• What this task involves: Copy the rows below without changes, from the first row through the line containing "at (353, 839).", with both of these lines included.

• Data supplied:
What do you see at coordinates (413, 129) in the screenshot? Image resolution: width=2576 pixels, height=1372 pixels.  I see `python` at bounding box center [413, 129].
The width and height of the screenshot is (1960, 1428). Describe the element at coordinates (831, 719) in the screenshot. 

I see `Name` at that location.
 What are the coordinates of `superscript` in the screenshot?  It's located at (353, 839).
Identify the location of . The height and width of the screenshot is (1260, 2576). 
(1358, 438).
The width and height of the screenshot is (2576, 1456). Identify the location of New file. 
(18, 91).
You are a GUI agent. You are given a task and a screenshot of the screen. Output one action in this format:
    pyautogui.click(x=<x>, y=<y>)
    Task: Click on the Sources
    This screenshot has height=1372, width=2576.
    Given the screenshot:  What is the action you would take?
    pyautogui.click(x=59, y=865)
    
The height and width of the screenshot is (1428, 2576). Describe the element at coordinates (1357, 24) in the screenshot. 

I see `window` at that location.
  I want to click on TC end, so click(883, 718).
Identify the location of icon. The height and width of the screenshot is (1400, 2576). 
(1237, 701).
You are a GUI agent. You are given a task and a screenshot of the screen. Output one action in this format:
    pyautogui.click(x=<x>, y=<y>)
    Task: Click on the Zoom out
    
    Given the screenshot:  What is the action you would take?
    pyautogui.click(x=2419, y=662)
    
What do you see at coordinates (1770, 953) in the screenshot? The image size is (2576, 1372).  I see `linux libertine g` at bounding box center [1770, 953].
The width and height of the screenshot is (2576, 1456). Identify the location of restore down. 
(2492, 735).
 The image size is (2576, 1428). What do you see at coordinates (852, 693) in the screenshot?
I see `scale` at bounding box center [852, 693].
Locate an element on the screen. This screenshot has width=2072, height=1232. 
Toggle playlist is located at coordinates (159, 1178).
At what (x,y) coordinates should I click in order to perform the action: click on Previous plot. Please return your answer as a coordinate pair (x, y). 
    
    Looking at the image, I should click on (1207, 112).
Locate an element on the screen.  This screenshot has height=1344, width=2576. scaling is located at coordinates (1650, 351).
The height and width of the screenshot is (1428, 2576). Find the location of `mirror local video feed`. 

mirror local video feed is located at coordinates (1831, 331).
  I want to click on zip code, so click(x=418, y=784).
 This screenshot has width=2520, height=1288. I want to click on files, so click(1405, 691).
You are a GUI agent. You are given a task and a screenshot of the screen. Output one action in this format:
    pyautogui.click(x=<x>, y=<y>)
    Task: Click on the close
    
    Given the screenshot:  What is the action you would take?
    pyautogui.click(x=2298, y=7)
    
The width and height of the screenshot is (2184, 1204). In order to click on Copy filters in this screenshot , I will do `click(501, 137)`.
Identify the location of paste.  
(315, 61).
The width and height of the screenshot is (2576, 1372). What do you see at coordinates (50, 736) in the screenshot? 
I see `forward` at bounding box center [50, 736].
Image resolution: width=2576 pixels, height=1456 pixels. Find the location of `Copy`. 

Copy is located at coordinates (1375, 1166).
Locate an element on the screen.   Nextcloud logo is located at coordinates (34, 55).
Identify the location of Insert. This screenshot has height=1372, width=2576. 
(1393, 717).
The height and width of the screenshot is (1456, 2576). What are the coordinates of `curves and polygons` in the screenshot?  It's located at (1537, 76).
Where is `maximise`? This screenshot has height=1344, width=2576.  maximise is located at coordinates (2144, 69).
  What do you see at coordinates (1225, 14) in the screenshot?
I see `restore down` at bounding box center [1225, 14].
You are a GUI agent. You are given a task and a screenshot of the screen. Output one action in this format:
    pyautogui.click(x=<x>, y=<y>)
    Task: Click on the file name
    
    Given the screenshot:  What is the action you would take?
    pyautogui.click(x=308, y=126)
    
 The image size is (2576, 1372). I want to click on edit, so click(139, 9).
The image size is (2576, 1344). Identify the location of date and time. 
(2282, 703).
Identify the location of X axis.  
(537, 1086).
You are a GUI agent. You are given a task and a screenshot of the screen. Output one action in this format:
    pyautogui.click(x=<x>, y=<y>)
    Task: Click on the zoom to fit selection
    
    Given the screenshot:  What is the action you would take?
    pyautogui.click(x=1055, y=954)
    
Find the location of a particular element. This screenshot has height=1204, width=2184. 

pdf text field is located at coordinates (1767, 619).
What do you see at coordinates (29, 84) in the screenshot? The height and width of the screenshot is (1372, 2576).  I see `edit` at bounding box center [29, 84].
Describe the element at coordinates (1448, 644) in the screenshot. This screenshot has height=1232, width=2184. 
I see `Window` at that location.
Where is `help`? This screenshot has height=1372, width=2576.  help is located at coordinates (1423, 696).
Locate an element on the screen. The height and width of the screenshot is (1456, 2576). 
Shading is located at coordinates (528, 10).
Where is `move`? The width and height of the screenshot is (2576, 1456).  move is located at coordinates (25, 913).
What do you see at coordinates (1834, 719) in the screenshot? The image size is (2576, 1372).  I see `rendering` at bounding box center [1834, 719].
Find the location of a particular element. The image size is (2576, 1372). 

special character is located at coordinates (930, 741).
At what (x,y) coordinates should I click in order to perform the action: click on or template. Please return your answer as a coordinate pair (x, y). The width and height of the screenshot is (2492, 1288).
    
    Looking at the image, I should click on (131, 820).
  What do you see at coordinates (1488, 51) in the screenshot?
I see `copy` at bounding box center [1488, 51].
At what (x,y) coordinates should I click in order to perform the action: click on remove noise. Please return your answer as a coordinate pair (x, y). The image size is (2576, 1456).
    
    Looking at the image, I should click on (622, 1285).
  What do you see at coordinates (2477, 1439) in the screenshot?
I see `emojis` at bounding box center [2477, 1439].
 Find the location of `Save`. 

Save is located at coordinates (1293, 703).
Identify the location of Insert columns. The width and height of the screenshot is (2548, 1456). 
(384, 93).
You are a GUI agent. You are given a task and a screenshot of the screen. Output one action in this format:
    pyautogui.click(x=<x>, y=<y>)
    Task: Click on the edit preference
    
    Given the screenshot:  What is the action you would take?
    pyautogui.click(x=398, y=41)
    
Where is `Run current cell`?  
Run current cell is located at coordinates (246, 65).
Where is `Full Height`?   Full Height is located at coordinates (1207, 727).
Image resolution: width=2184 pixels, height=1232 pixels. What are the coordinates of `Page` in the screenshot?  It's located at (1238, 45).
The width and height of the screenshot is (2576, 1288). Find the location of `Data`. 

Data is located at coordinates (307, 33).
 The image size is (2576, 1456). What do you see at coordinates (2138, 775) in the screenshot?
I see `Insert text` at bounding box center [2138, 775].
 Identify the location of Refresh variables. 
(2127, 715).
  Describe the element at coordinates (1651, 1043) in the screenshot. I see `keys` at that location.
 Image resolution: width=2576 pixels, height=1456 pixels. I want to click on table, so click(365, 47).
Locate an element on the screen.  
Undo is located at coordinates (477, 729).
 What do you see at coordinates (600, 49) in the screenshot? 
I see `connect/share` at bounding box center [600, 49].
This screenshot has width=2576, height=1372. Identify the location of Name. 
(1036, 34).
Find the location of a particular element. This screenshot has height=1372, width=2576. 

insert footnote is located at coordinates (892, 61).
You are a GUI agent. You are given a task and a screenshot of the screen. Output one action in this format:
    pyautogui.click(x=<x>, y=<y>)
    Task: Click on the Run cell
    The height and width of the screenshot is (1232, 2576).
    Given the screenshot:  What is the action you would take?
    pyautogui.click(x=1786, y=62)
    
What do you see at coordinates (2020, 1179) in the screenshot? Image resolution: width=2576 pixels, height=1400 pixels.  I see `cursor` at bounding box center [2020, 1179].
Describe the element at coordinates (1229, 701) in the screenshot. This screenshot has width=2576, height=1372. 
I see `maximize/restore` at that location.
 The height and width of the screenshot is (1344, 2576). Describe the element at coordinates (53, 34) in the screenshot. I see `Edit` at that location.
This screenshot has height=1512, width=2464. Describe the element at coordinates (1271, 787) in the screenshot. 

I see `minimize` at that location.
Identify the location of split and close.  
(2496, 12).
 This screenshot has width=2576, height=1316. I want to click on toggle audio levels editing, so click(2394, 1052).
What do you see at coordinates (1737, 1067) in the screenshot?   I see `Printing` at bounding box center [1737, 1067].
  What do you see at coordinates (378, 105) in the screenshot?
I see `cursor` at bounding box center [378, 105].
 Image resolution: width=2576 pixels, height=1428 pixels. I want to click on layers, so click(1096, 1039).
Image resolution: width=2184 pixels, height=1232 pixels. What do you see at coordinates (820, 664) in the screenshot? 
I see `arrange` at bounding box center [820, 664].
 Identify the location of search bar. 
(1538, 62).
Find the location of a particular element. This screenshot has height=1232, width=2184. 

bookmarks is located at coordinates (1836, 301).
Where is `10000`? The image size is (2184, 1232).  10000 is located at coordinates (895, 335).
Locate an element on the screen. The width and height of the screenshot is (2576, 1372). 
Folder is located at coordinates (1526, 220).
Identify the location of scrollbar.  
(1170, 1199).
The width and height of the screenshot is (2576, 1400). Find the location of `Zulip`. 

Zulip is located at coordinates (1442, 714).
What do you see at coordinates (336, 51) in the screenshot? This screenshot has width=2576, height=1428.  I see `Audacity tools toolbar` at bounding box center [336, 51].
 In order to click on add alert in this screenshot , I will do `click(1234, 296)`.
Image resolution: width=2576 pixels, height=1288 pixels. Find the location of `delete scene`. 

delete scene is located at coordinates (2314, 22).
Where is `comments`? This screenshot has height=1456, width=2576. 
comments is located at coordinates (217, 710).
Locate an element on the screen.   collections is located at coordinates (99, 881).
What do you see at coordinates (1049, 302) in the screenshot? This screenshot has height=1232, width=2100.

• Answer to the exercise:
What do you see at coordinates (413, 129) in the screenshot? Image resolution: width=2576 pixels, height=1372 pixels.  I see `python` at bounding box center [413, 129].
The width and height of the screenshot is (1960, 1428). Describe the element at coordinates (831, 719) in the screenshot. 

I see `Name` at that location.
 What are the coordinates of `superscript` in the screenshot?  It's located at (353, 839).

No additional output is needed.